Within the entries that follow, report how many lines contain the word "computer", giving the number by itself.
● ● ● ● ● ● ●
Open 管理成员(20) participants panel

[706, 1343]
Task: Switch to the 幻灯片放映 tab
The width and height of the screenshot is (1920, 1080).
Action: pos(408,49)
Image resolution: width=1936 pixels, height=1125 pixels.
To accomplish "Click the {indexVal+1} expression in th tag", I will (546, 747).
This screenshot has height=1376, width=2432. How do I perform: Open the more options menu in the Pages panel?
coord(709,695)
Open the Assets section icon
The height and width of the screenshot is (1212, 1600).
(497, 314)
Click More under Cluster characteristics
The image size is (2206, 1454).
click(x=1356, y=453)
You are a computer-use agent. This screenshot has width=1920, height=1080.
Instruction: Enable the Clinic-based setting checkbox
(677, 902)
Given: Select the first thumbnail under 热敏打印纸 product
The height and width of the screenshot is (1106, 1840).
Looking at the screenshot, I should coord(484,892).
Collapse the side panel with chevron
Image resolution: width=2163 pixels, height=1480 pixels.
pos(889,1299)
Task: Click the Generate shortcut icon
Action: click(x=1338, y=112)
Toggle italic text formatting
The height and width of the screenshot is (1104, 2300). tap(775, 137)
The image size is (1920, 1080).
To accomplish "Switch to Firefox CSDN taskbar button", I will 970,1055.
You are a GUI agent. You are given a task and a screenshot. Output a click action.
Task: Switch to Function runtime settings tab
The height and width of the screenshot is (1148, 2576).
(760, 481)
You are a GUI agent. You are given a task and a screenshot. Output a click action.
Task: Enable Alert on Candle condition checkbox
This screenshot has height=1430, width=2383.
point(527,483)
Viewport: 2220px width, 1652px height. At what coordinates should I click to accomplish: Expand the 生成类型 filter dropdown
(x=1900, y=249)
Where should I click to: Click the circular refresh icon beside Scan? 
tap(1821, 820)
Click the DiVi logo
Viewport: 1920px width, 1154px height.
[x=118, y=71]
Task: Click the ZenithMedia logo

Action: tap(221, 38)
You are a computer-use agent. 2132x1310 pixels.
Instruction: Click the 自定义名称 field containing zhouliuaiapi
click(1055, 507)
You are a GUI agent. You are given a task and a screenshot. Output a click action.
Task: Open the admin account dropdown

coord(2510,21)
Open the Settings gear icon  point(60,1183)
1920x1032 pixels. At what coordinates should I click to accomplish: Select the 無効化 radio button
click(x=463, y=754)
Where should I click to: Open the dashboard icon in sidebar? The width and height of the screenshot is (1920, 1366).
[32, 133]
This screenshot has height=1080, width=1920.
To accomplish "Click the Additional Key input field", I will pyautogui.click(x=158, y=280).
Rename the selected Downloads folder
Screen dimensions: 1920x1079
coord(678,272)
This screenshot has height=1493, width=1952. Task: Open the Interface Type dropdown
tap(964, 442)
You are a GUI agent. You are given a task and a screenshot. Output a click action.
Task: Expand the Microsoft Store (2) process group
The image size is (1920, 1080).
● ● ● ● ● ● ●
Reply – 2